**** Data for processing
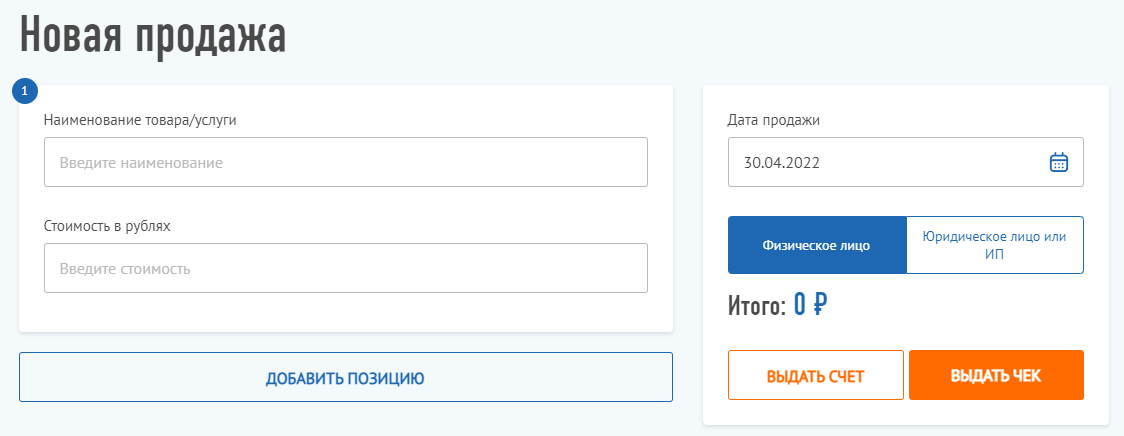Click the Стоимость в рублях label
1124x436 pixels.
click(x=107, y=226)

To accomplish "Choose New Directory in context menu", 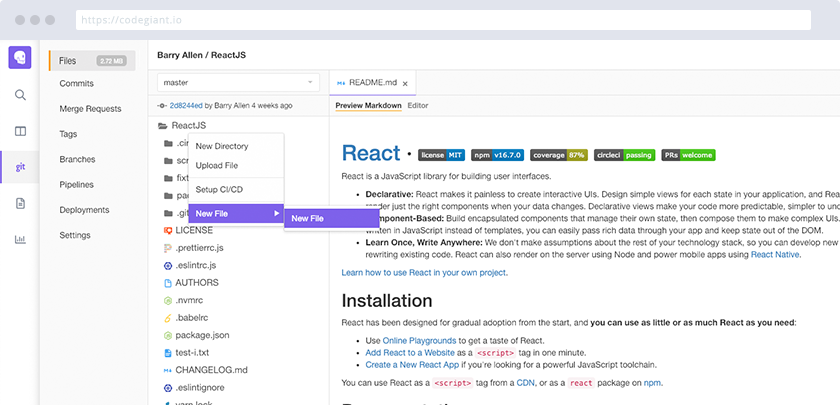I will (x=222, y=146).
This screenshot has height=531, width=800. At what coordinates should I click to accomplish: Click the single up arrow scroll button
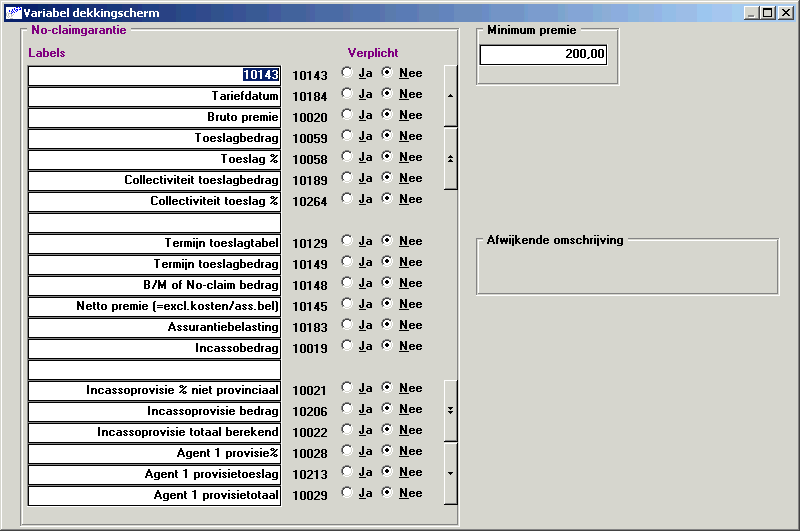pyautogui.click(x=450, y=96)
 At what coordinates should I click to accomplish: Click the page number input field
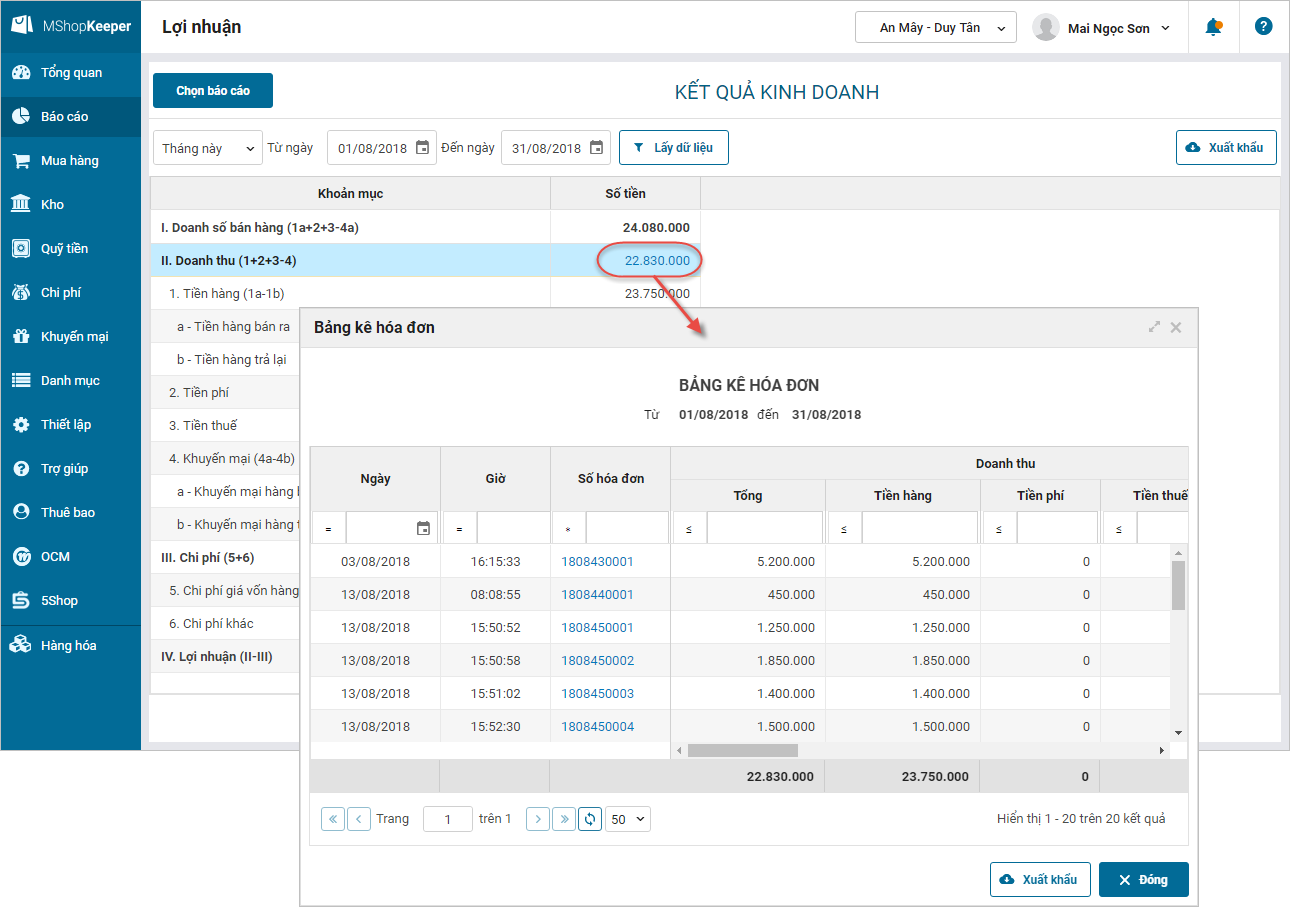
********
§ **About this exercise**
Please retype the lines from the one that contains "This screenshot has" to the final line of the records, both included, exactly as written and without any pictures.

§ **Answer area**
This screenshot has height=531, width=800. At what coordinates should I click to accomplish: Click the single up arrow scroll button
pyautogui.click(x=450, y=96)
 At what coordinates should I click to accomplish: Click the page number input field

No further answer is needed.